# Weakfish Status



## StillSearchin (Apr 9, 2007)

I'm stuck down here in NC, but my heart is at the jetties of Cape May Point. 
I know the entire east coast has been suffering through a weakfish drought over the last number of years. I heard there was some hope last year with good numbers of small fish. Wondering how the spring/summer has been this year for weakies in NJ?


----------



## phillyguy (Aug 9, 2010)

I was all over the point over the 4th of july weekend and caught zero weakies. Didn't catch much of anything else either. Short fluke, small whiting and dozens of sandsharks.


----------



## StillSearchin (Apr 9, 2007)

Hate to hear that. 
Remember when?


----------



## bronzbck1 (Jun 13, 2007)

Trout are in the sound this time of year and plenty


----------



## gshivar (Aug 29, 2006)

SE NC - specs are in the sound this time of year - plenty of grays (weakfish) in ocean.

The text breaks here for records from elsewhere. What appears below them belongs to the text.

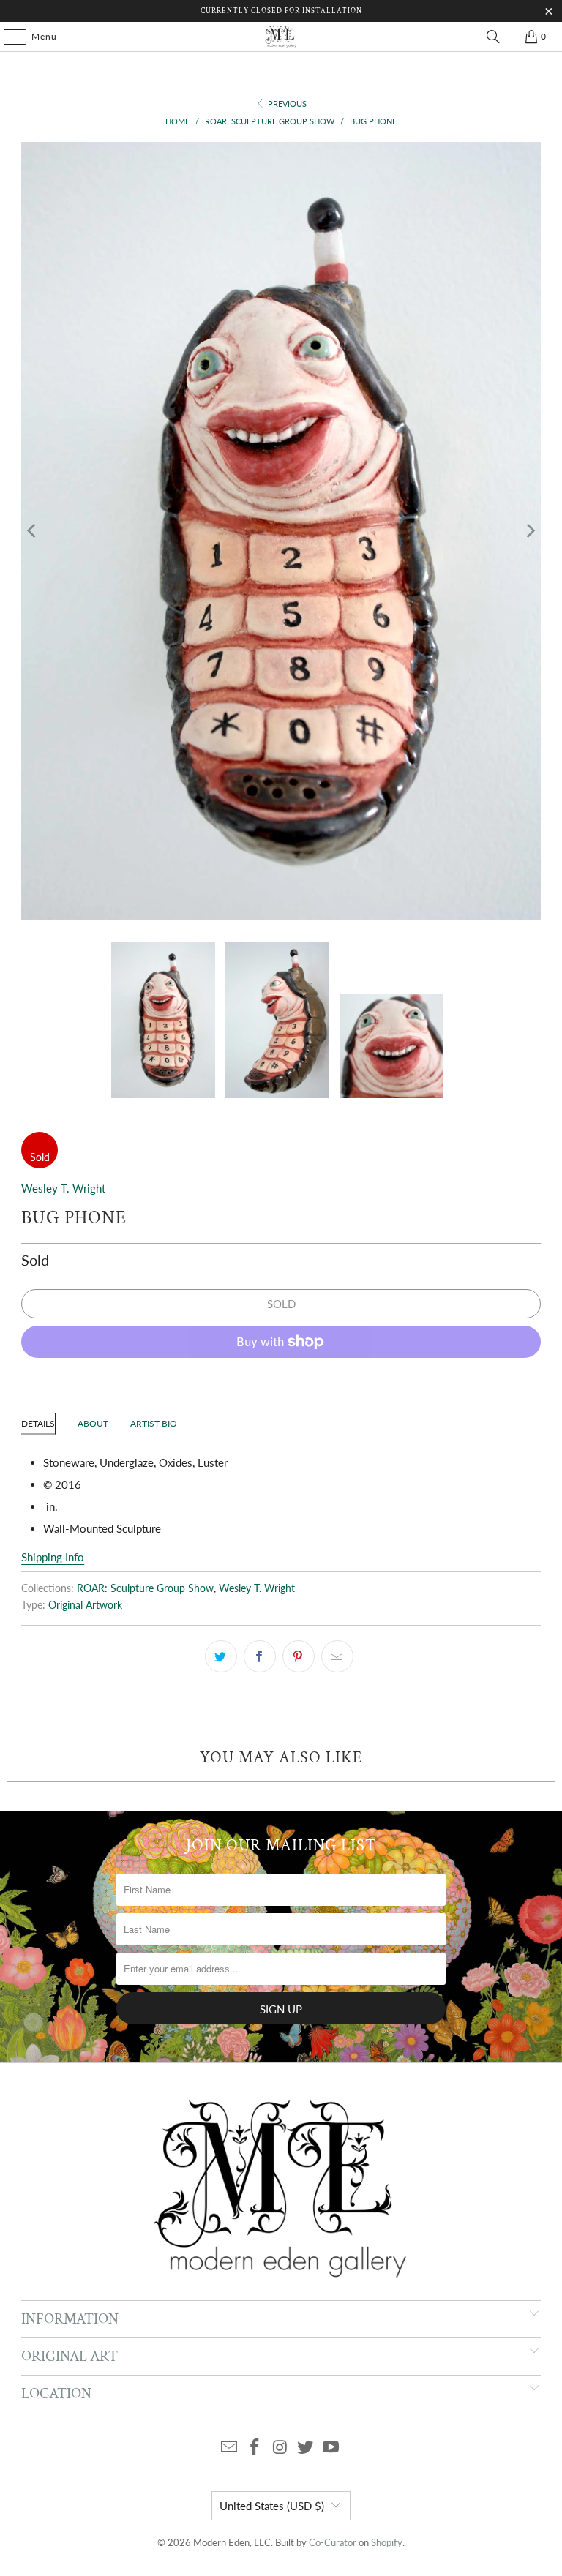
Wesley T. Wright (63, 1188)
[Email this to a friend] (337, 1656)
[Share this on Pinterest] (298, 1656)
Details (38, 1423)
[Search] (493, 36)
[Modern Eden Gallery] (281, 36)
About (93, 1423)
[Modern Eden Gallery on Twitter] (306, 2447)
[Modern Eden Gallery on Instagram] (280, 2447)
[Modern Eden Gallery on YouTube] (331, 2447)
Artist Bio (153, 1423)
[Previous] (32, 531)
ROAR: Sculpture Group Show (145, 1588)
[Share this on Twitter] (221, 1656)
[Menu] (7, 36)
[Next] (530, 531)
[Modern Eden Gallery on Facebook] (255, 2447)
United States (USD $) (272, 2505)
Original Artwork (85, 1605)
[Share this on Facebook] (260, 1656)
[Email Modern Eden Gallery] (230, 2447)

Drop a finger mullet on a near shore reef. Flounder has little chance of getting it before a weakfish or rare BSB. The big fish, historically North of cape Hatteras - I do not know!! Remember 7+ lbers caught at the Oregon Inlet bridge years ago. Best - glenn


----------



## StillSearchin (Apr 9, 2007)

Glenn,
Got ya on the numbers of smaller fish in the NC area. Funny how the NBCNC (net ban crowd of north carolina) claims that the downswing in the weakie stocks is attributed to the shrimp trawls killing all the juveniles in Pamlico Sound. Yet, every year there are gobs of 12" weakfish on the ocean side. What happens to them from there is what we'd all like to know.


----------



## phillyguy (Aug 9, 2010)

Meanwhile, back in NEW JERSEY! Sheesh!


----------



## RuddeDogg (Mar 20, 2004)

Weak fish have been doing very well here. Good to see the numbers starting to make a come back.


----------



## fishhead (Oct 18, 2004)

With fewer stripers there are more weakies ... stripers looooooooooooove weakies


----------